So I am fully aware that I have been dropping the blog ball. Through the holidays we were too busy that I haven’t found the time to write a few posts, but that doesn’t mean that things haven’t been happening around here. Firstly we installed beams and crown molding in the living room.
When we first moved here there was no overhead lighting in the living room and last winter we had LED high hats installed. We had been planning to put up two beams (breaking the ceiling into thirds) and installing crown molding around them, as well as the rest of the room. The living room is very long and narrow, and we hoped that by installing some molding it would create some visual interest and break up the ceiling making the room appear a bit wider.
We took a few days before Thanksgiving to tackle this project and it has made a huge impact on the room. As we have come to find in other rooms, when we install trim work to the ceiling, it feel so much higher- enough that I had to have Steve rehang the mirror over the mantle. It also took away the gut instinct when looking up to look at the lighting, which now seems to somewhat fade into the rest of the ceiling.

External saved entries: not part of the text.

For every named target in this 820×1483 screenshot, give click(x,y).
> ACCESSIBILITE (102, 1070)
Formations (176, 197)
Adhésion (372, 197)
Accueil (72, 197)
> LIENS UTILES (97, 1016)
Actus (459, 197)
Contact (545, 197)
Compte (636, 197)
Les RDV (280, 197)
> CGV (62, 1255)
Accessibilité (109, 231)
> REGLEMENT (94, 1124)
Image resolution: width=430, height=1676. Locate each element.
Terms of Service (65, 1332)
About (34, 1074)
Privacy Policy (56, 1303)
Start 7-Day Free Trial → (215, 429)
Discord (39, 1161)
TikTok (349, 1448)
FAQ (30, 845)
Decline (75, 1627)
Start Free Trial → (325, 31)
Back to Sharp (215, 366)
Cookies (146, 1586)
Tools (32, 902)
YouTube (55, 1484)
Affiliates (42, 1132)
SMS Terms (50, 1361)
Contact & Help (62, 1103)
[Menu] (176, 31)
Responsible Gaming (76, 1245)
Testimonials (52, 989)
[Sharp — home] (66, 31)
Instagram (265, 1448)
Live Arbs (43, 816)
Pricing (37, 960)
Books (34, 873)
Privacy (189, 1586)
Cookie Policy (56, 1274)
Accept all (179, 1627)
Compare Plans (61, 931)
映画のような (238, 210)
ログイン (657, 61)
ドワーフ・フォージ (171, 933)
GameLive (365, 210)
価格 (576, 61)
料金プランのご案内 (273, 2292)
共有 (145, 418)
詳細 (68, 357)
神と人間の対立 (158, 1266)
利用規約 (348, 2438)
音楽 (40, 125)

This project was pretty inexpensive considering the high impact. All we used were 1″x4″x16′ boards and 3 5/8″ standard crown molding. the 1″x4″ were used as framing and for the finished beams. Steven added a bead detail to the reveals to match the mantle and create a more finished look. We also used the proportions on the mantle and door casing as a model for the size and reveal of the ceiling trim. Our door casing is very simple and has the standard crown on the top and this is why I chose to go with the standard stuff. I like the feeling of the living room being homey and relaxed, I was worried if we used a different profile if may have been too much. I must say now that it is done, it looks like it could have been there since the house was built, not the least bit over done.
First we installed a board along the ceiling where the beam would go. We used this to attach blocks of wood for framing that the finished beam could be screwed into. Steven decided that, considering that nothing in the house is perfectly square (especially the ceilings) that we would pre assemble the beams using lose tenons then install them once assembled. This worked out perfectly and allowed for the reveal under the beam is perfect running the whole length.

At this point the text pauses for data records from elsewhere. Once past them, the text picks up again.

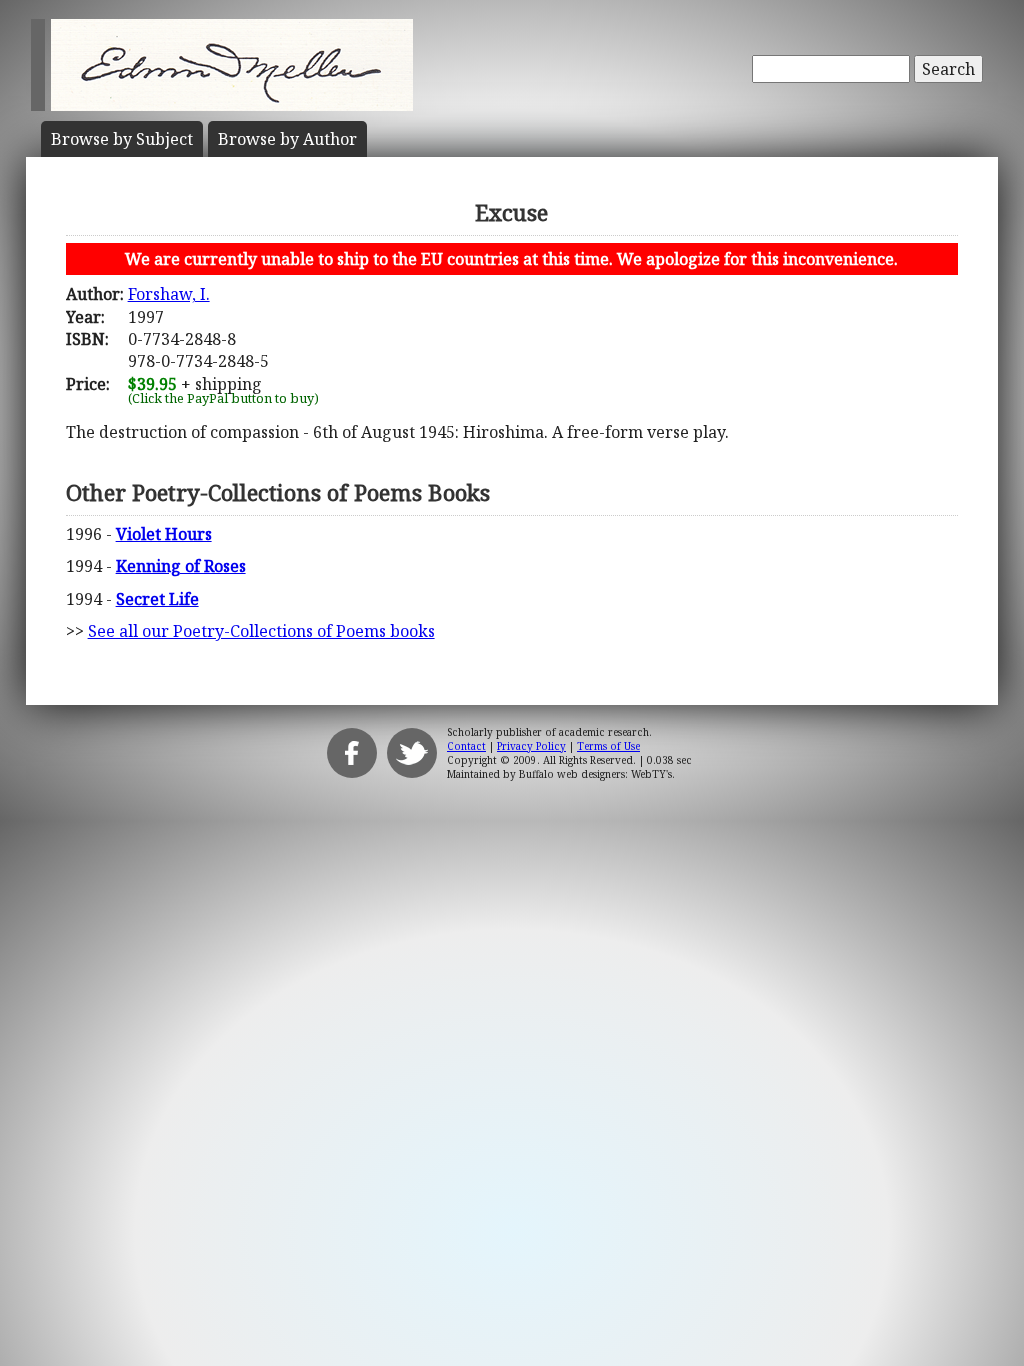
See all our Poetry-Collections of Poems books (261, 631)
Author (287, 139)
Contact (466, 746)
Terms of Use (608, 746)
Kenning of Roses (181, 566)
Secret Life (157, 599)
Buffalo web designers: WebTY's (595, 774)
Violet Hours (164, 534)
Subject (122, 139)
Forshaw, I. (169, 294)
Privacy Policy (531, 746)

It took us about a day of work to lay everything out, get the lumber and install them. The following day we started with the crown molding. Although Steven has installed so much molding this was the first project that I was the helper on. I had no idea how much was involved getting those little miters to meet up perfectly, especially with the walls and ceiling out of whack. So many measurements and so much done by eye- I never would have thought it would be so tricky. I did learn a bunch and got up the courage to use the miter saw so hopefully in the future I can be more useful.
It is so amazing to be how I am consistently surprised by the impact that adding trim does to a room. We are hoping to keep mixing it up and make sure that no two rooms are exactly alike.